* _Stated exercise 1_
According to the tripod discussion, which part of a tripod do most professionals avoid using because it is the least stable?

* _Selected excerpt_

►

1.  Ball heads vs 3-way traditional heads....  To me, the advantages of ball (& gimbal) heads are: 1) easier to level, 2) QUICKER to adjust, 3) takes fewer hands/movements to adjust, 4) usually shorter (so you can get closer to the ground), and 5) fewer "arms" sticking out from the head to come loose or get caught on something...  The ball & gimbal heads when slightly loosened make it much easier to track a moving subject.  When you loosen all 3 controls on a 3-way head, it can get too loose & you lose stability; if you don't loosen all 3 controls & your tripod base isn't perfectly level, then you have a photo that isn't level & needs rotation & cropping to "look right."

2.  Tripod height - I usually have more problems getting my tripods to go low enough rather than come up high enough - course I ain't as tall as Leo...  If you read a bunch of tripod advice from professionals, most of them don't use the raisable center post because that is the least stable part of the tripod.  On one of my tripods (similar to Shaggy Bill's), I have completely done away with the center post so that it will go flat on the ground when I want it to.  On another, I paid extra for a 6" center post so that it would come within 6" of the ground.  And on another, I cut the centerpost off with a hacksaw to shorten it...

For the vast majority of pictures, I don't take them at MY eye level anyway.  I try to get them from critter eye level.  Occasionally I will take one from "my" height to show a critter or flower as it is "normally" seen.  On rare occasions I will extend the tripod as high as it will go to try to reduce my distance from a high subject (bird in a tree, etc.).  Up in the mountains, I sometimes am above the tripod & need a little extra height, but not often.  I can't remember the max height of my Velbon Mark 7 (without center post), but I think it is less than 4 feet.  57" should be gracious plenty (especially when you add  a couple of extra inches for any kind of head.  The 3265 head will add somewhere between 4 and 6 inches anyway....).  You might also look at the 322RC2 head, which is just like the 3265 except that the sqeeze grip is to the side like on Shaggy Bill's.  The only thing I didn't like about that was that it limited which direction I could switch from portrait to landscape at some tripod settings.  Most people are left or right tilters only, so that ain't a problem.  I am a little ambidextrous anyway, & I tilt whichever direction seems to make sense based on which way the animal is moving (usually a macro critter).  Alternatively, the Bogen 486RC2 head is a lower-priced version of a ball head...


----------



## bigswamp (Jun 22, 2006)

with 57" tripod you will be humped over and that will get uncomfortable after a while...in my opion you would be better off with the taller tripod and you can adjust it down but it is hard to make it any taller...also if you shoot birds perched much higher than eye level the tall tripod reduces the angle and only a few inches can make a lot of difference in making the picture appear more like you are on the same level.

◄

* _Records for the exercise_
►

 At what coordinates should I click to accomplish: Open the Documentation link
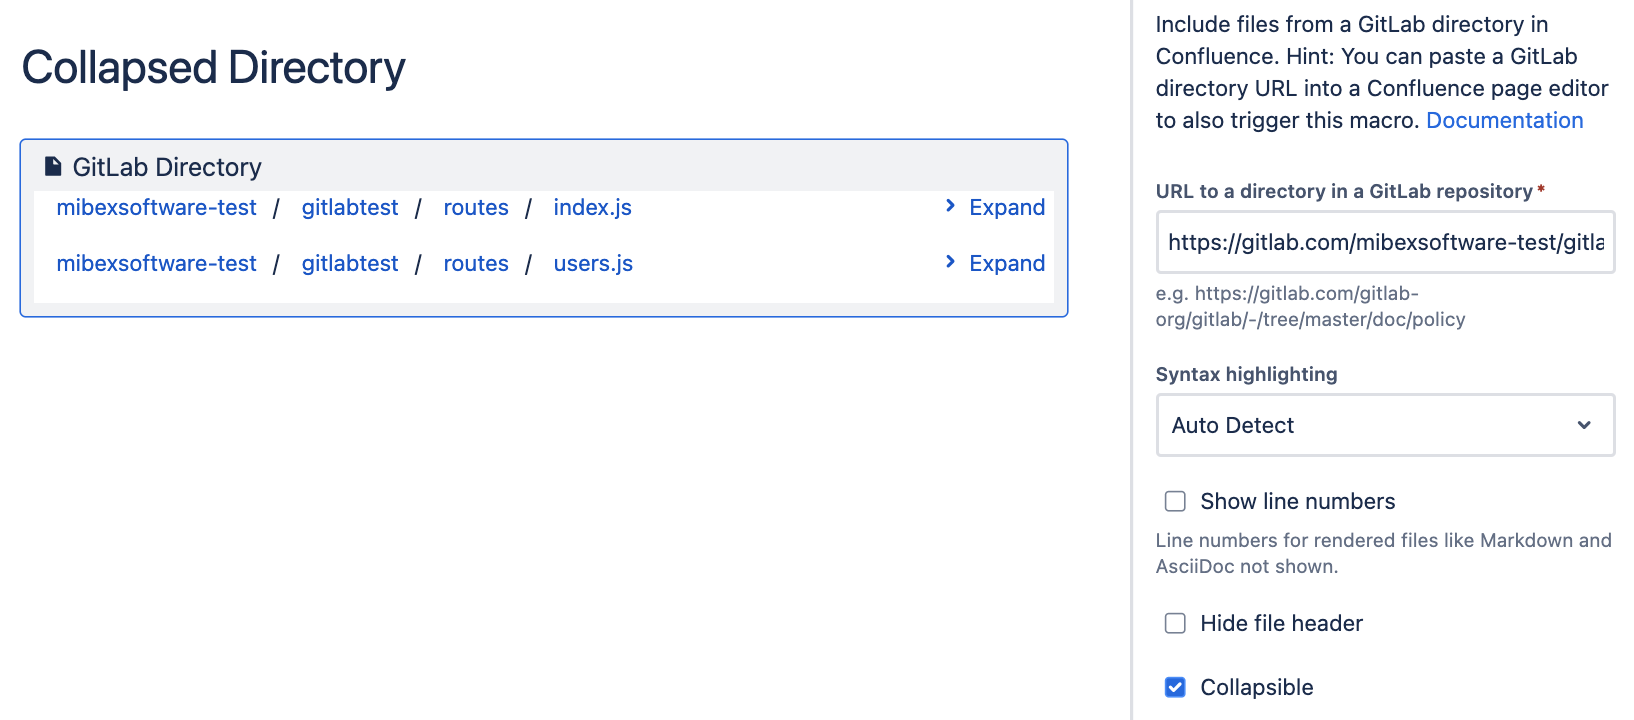pos(1504,120)

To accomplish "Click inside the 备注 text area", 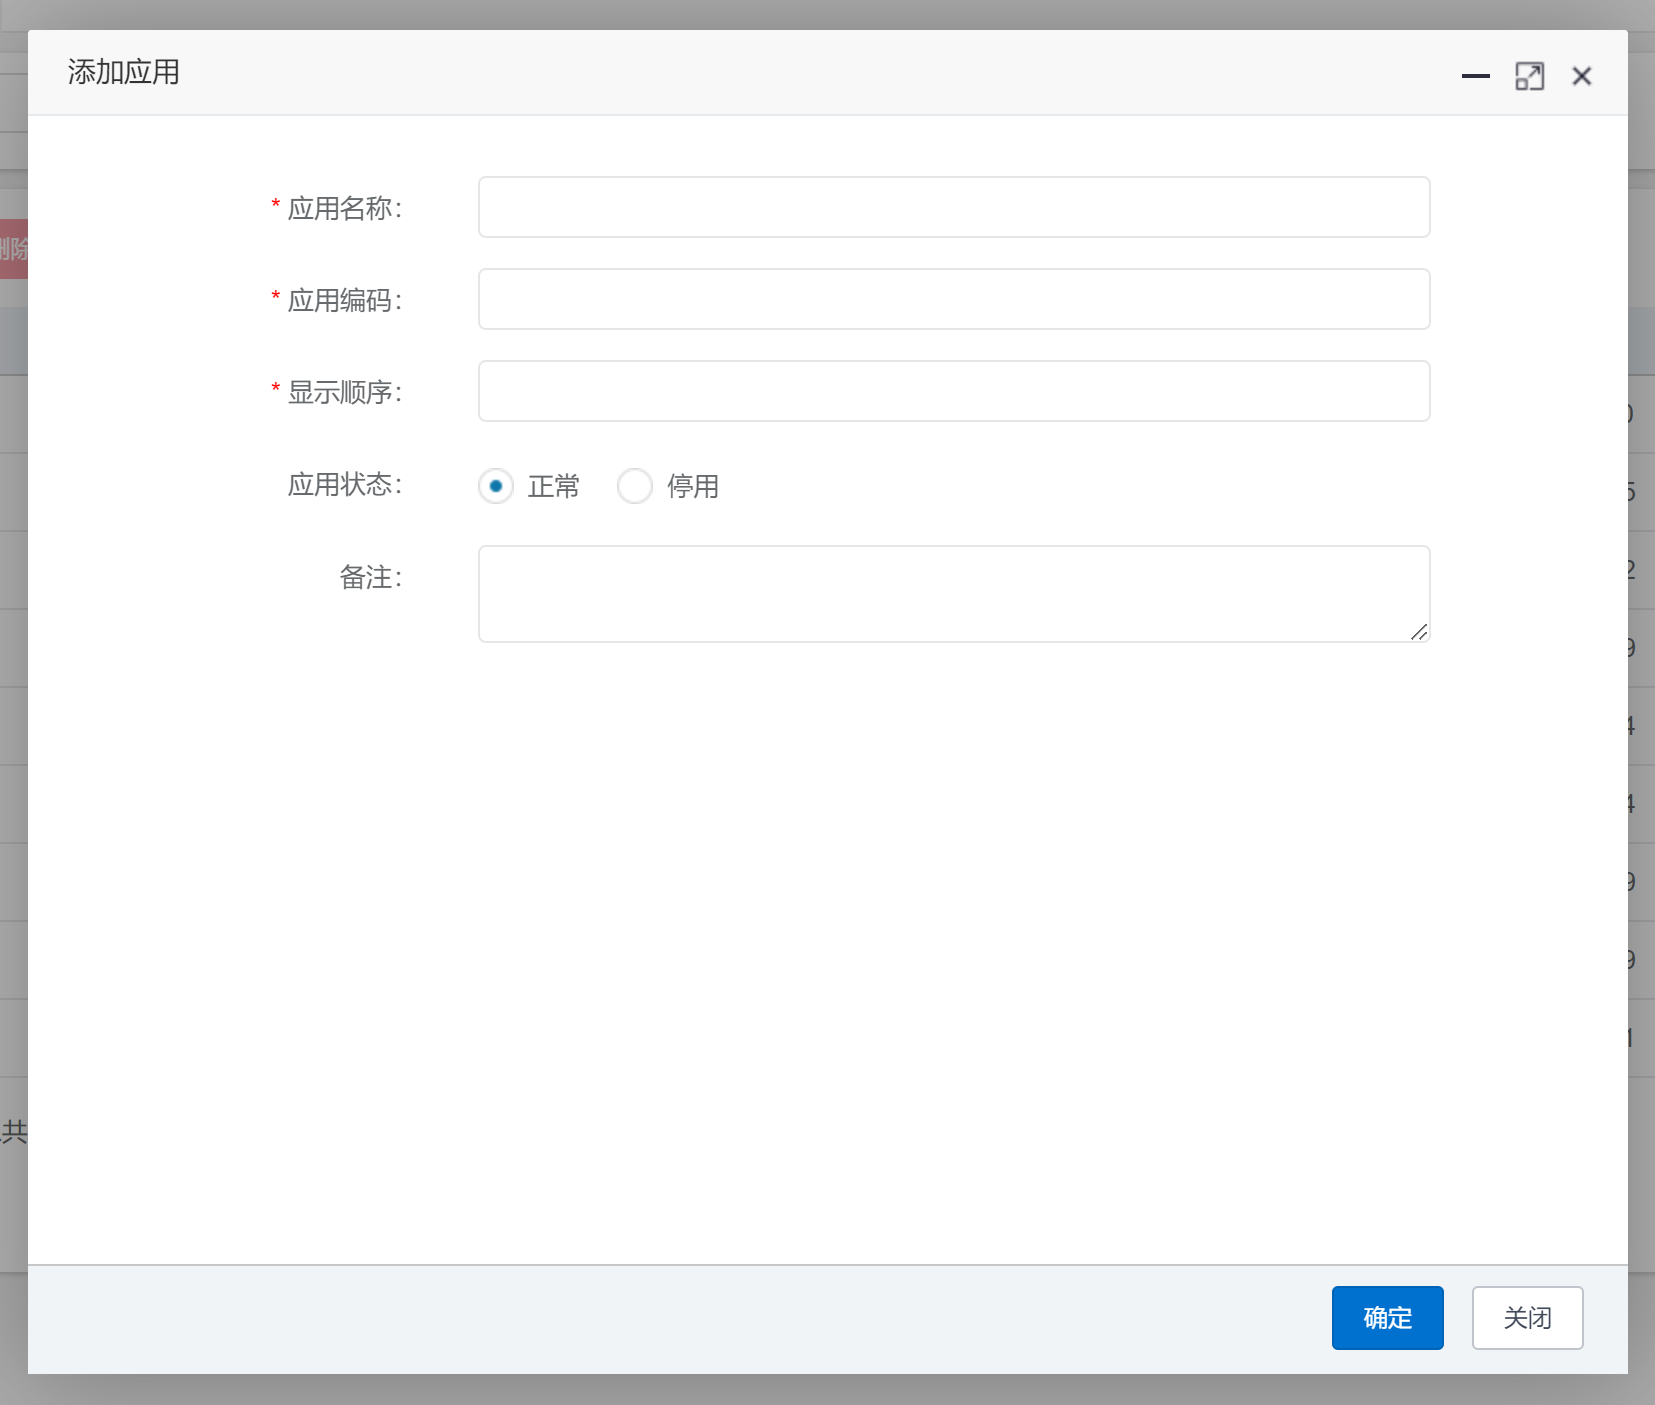I will point(953,593).
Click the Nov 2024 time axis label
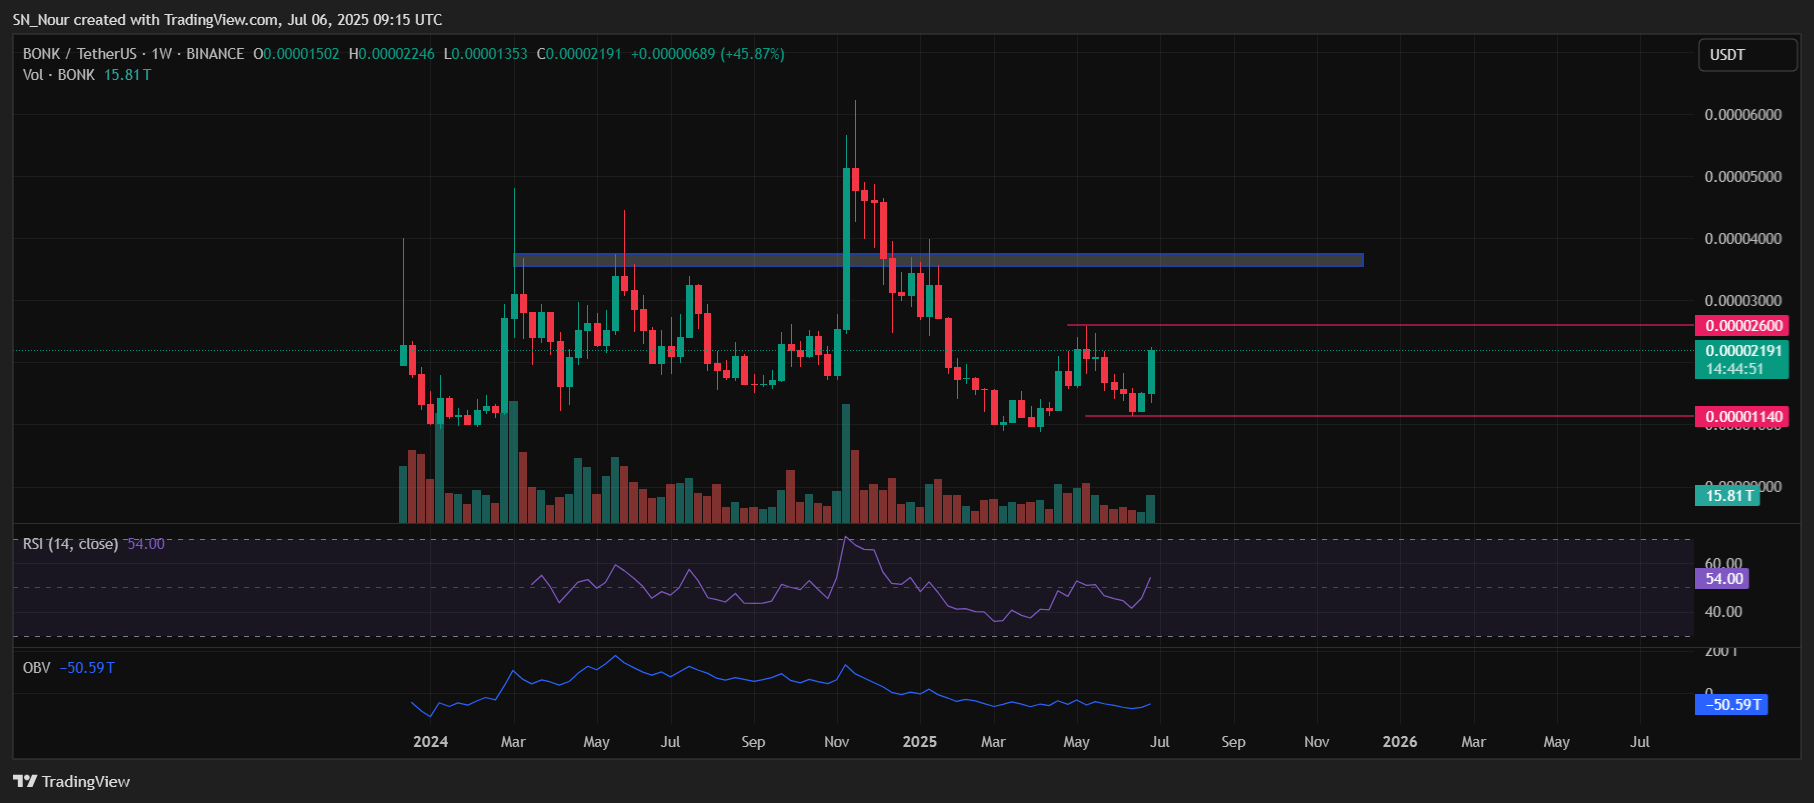Image resolution: width=1814 pixels, height=803 pixels. coord(836,742)
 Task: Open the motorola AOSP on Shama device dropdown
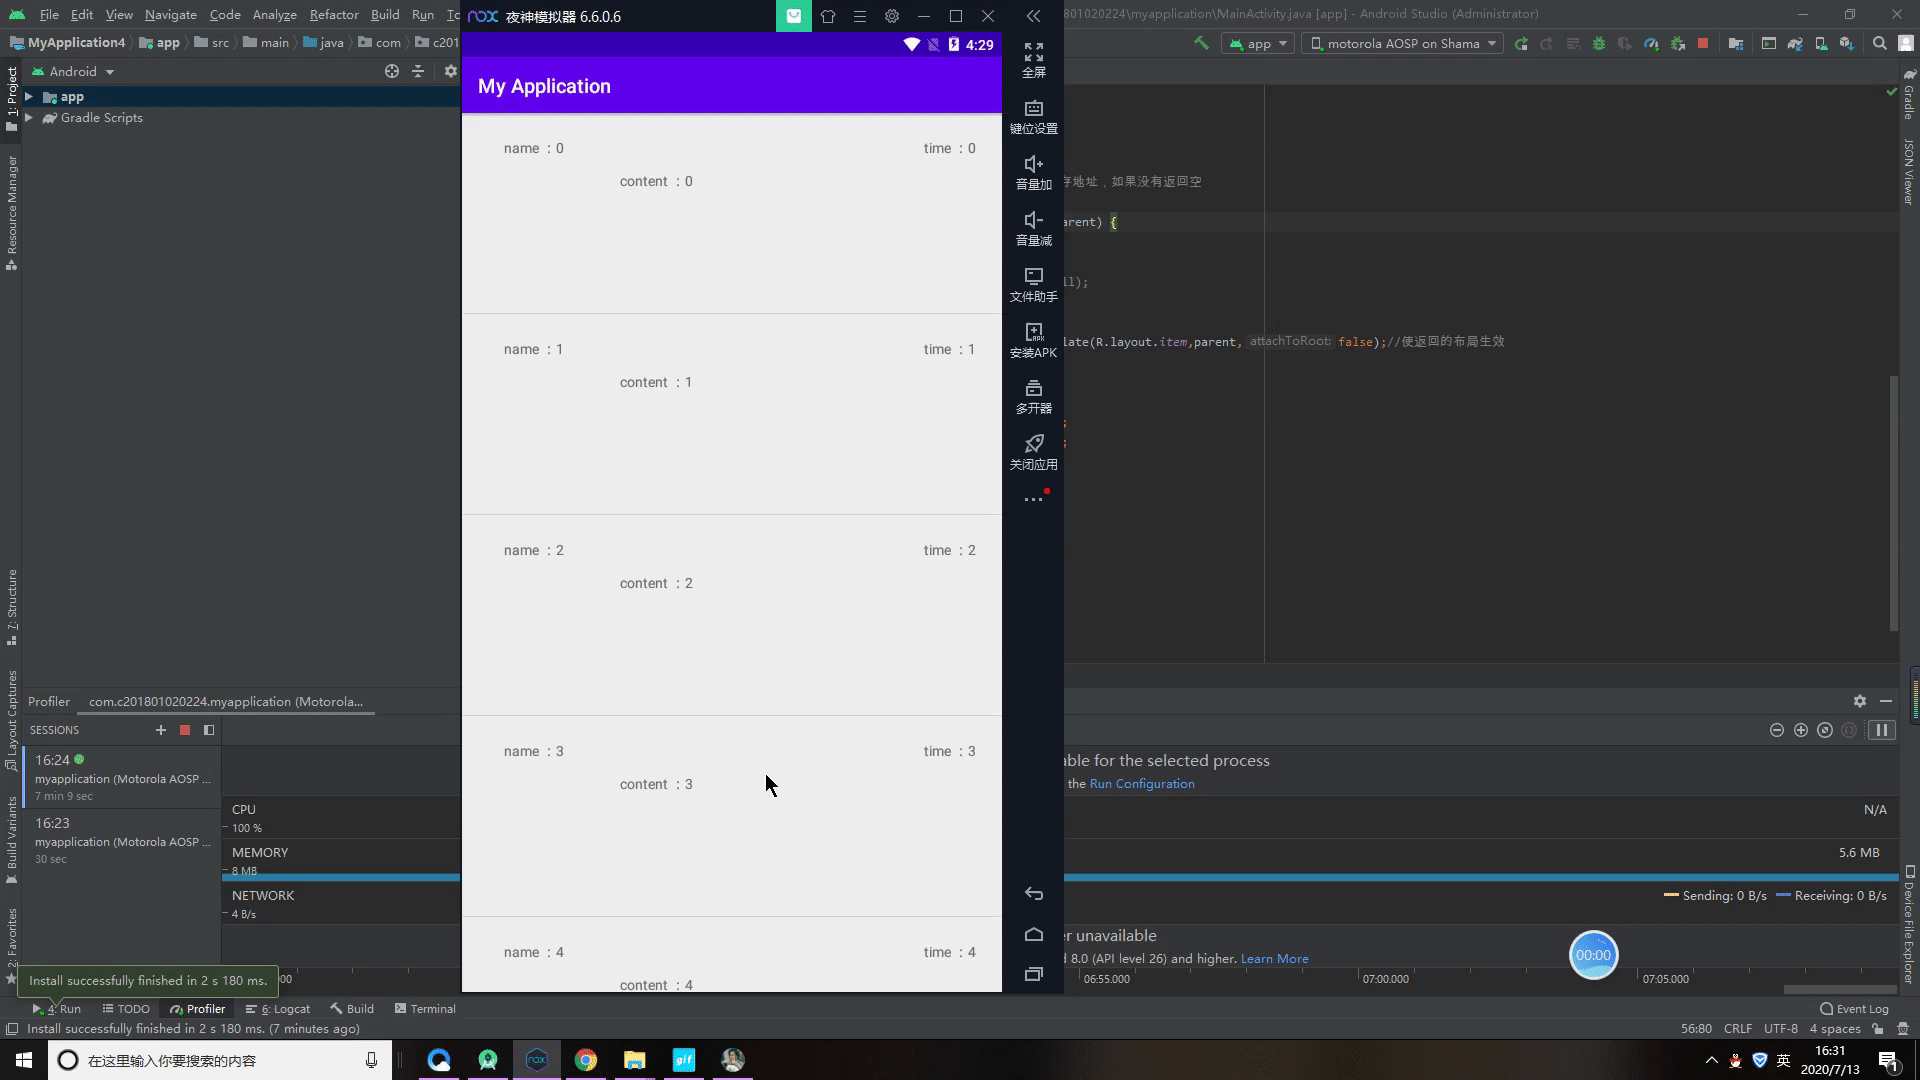pos(1401,43)
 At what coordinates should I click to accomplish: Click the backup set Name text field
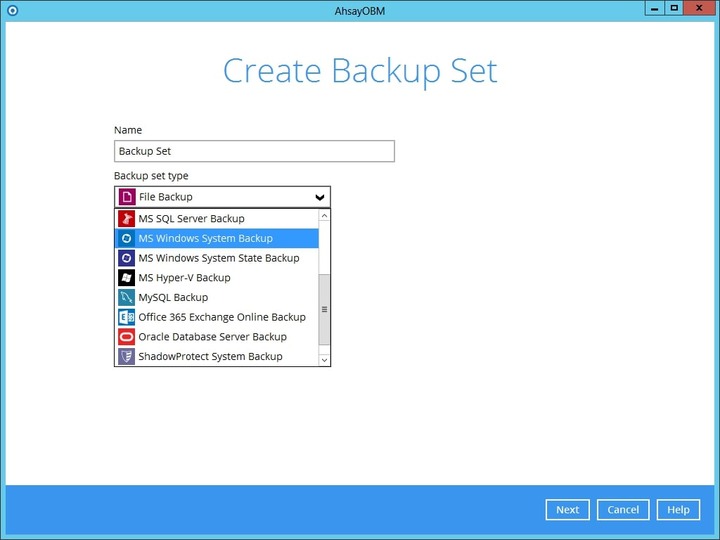click(x=254, y=151)
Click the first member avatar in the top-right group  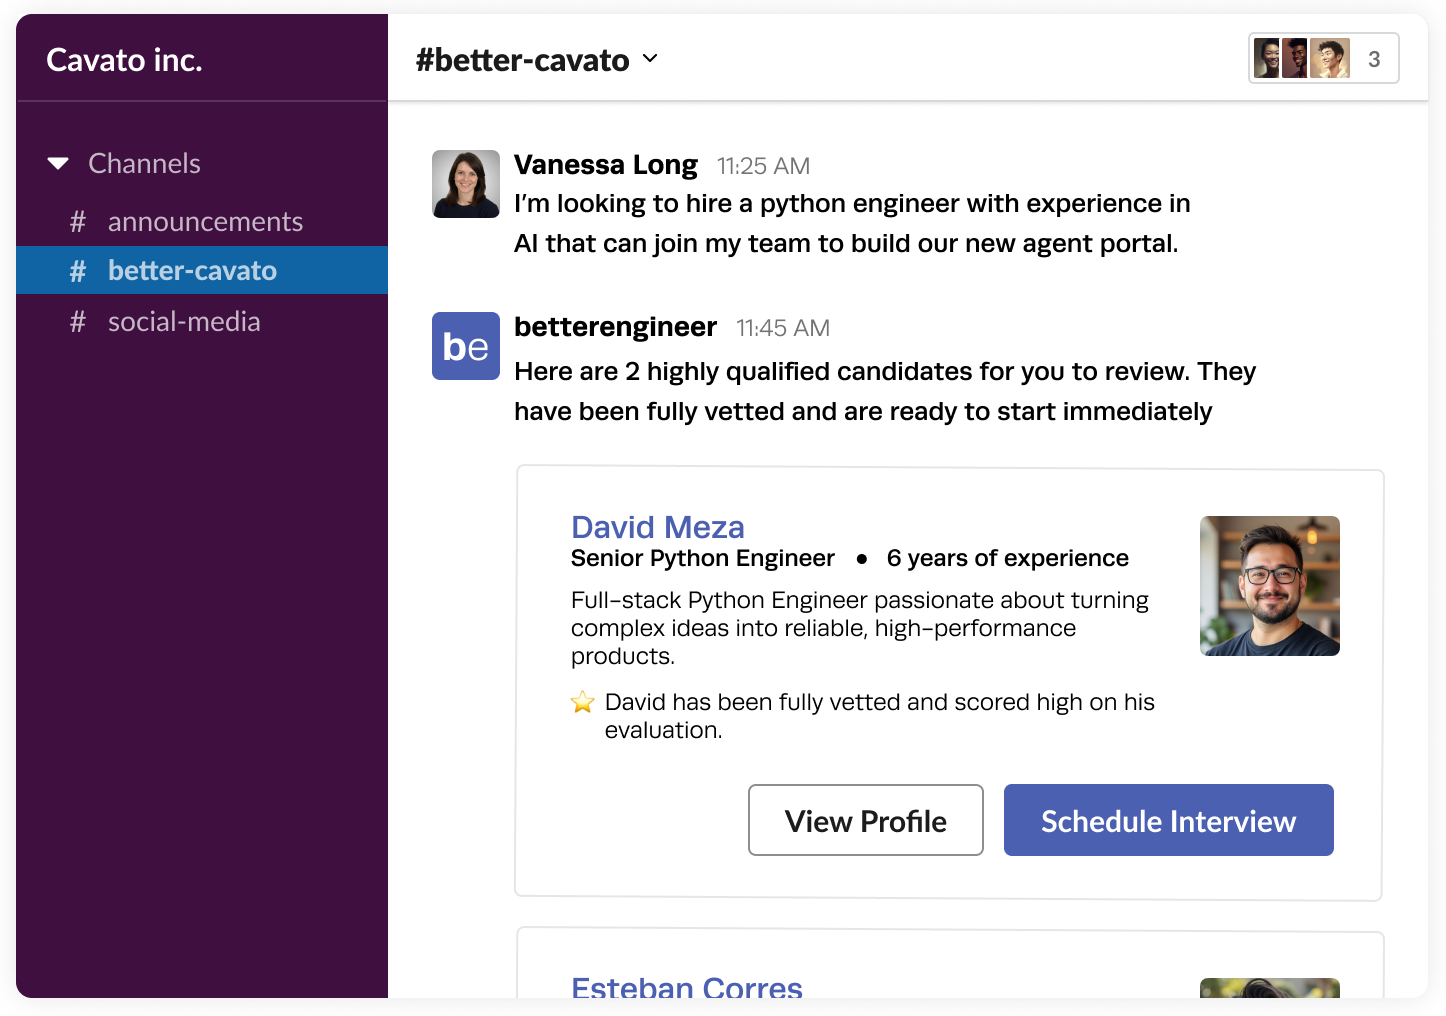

◄

* _Stated exercise 2_
Echo the records exactly, from the line containing "At what coordinates should I click to accomplish: Click" through the end of the records, and leave out the pictures.

* _Task result 1_
The raisable center post.

* _Task result 2_
 At what coordinates should I click to accomplish: Click the backup set Name text field
click(x=254, y=151)
Click the first member avatar in the top-right group  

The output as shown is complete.